The contracts have been signed. A start date of January 1, 2016, has been set for the start of Medicaid managed care in Iowa. But critics of Governor Terry Branstad’s plan to move 560,000 beneficiaries continue to question the move, and are now asking whether the promised savings will materialize.
At this week’s press conference, Brandstad defended the way his Department of Human Services (DHS) estimated the amount of savings—pegged at $51.3 million for the first 6 months—saying the Department relied upon seasoned actuaries who have worked for the agency for years. When asked about calls by Democratic legislators to produce documents about how the savings were calculated, Radio Iowa reported that the Republican governor said, “First of all, I don’t have any.” All information rests within DHS, he said.

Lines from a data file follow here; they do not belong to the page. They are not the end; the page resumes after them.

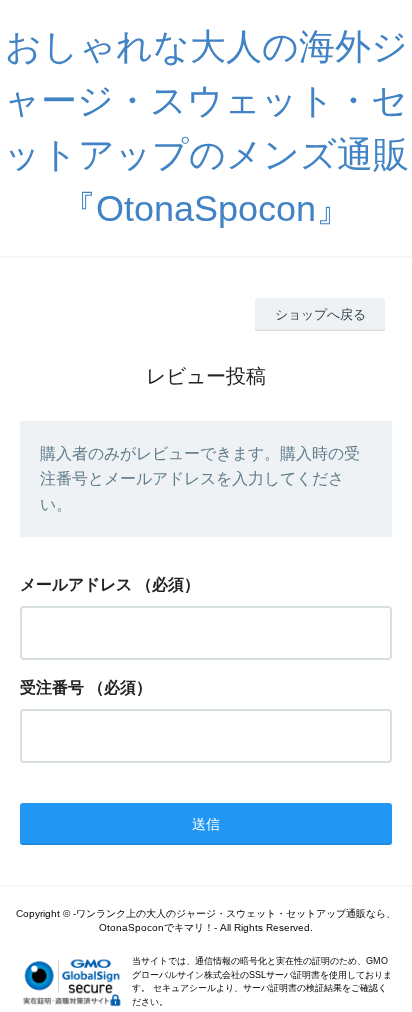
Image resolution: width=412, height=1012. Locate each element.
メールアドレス (76, 584)
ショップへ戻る (320, 314)
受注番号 (52, 687)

Michael Bousselot, Branstad’s chief of staff, promised to “work with” legislators, as well as reporters, who have sought information on the estimates.
On October 9, 2015, the Branstad Administration announced it had signed contracts with 4 previously announced winning bidders to manage elements of Iowa’s $4.2 billion Medicaid program. Bidders were selected through a competitive process that began in the spring. The 4 contractors are Amerigroup Iowa, Inc.; AmeriHealth Caritas Iowa, Inc.; UnitedHealthcare Plan of the River Valley, Inc.; and WellCare of Iowa, Inc., according to DHS officials.

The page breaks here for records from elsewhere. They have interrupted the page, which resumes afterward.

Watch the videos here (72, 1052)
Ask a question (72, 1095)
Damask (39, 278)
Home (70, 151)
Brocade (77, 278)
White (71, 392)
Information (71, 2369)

“Together with these four partners, we are modernizing the Medicaid program in a way that focuses on patients’ individuals needs and on providing a higher quality of care,” Iowa Medicaid Director Mikki Stier said in a news release announcing the new contracts.
Iowa officials have tried throughout to emphasize the goals of improved quality and access to care, but Democrats say the goal is simply to cut cost and fear that access will actually deteriorate. They have criticized separate decisions to close a pair of mental health hospitals as a size of bad things to come. The Branstad administration said the experience of bringing elements of managed care to Iowa’s mental health care delivery has been positive overall—a point that has been confirmed by some advocates—and that the rest of the Medicaid system would benefit from more reliable budgeting and coordination.
Branstad Administration officials began warning last fall of the move to managed care because of the upward trajectory in Medicaid spending, which they said was not sustainable. Privatization is aimed to rein in a budget that grown 73% since 2003 to more than $4.2 billion.
Democrats are not the only critics at this point. Losing bidders, including Aetna Better Health, Iowa Total Care, and Meridian Health Care Plan of Iowa, have challenged the selection process.